+++ Data to process

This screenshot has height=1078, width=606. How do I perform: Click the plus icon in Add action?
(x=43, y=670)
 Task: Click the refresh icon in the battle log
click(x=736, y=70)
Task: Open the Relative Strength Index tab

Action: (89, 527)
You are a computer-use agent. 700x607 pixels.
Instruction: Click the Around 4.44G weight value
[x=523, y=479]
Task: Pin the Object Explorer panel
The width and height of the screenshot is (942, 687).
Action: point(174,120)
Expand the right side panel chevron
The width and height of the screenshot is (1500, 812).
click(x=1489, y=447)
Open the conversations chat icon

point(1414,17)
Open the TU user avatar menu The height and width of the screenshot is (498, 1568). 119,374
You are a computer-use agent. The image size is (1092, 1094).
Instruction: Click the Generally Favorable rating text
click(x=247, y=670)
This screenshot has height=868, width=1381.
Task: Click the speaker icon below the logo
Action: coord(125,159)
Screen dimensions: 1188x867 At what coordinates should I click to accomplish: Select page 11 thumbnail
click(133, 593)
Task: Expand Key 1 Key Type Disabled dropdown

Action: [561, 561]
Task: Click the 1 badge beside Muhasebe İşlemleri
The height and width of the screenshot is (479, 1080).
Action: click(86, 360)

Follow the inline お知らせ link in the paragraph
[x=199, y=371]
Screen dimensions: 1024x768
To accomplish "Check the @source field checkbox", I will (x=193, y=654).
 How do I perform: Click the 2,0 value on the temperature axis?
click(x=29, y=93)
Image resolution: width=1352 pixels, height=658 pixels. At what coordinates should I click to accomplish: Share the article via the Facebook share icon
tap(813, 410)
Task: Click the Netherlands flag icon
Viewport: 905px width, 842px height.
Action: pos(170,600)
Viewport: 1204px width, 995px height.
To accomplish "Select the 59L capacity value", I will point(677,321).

++++++

■ **Your task**: For each entry above, please make an exact copy.

■ **Solution for this problem**:
This screenshot has height=1078, width=606. How do I perform: Click the plus icon in Add action?
(x=43, y=670)
 Task: Click the refresh icon in the battle log
click(x=736, y=70)
Task: Open the Relative Strength Index tab

Action: (89, 527)
You are a computer-use agent. 700x607 pixels.
Instruction: Click the Around 4.44G weight value
[x=523, y=479]
Task: Pin the Object Explorer panel
The width and height of the screenshot is (942, 687).
Action: point(174,120)
Expand the right side panel chevron
The width and height of the screenshot is (1500, 812).
click(x=1489, y=447)
Open the conversations chat icon

point(1414,17)
Open the TU user avatar menu The height and width of the screenshot is (498, 1568). 119,374
You are a computer-use agent. The image size is (1092, 1094).
Instruction: Click the Generally Favorable rating text
click(x=247, y=670)
This screenshot has height=868, width=1381.
Task: Click the speaker icon below the logo
Action: coord(125,159)
Screen dimensions: 1188x867 At what coordinates should I click to accomplish: Select page 11 thumbnail
click(133, 593)
Task: Expand Key 1 Key Type Disabled dropdown

Action: [561, 561]
Task: Click the 1 badge beside Muhasebe İşlemleri
The height and width of the screenshot is (479, 1080).
Action: click(86, 360)

Follow the inline お知らせ link in the paragraph
[x=199, y=371]
Screen dimensions: 1024x768
To accomplish "Check the @source field checkbox", I will (x=193, y=654).
 How do I perform: Click the 2,0 value on the temperature axis?
click(x=29, y=93)
Image resolution: width=1352 pixels, height=658 pixels. At what coordinates should I click to accomplish: Share the article via the Facebook share icon
tap(813, 410)
Task: Click the Netherlands flag icon
Viewport: 905px width, 842px height.
Action: pos(170,600)
Viewport: 1204px width, 995px height.
To accomplish "Select the 59L capacity value", I will point(677,321).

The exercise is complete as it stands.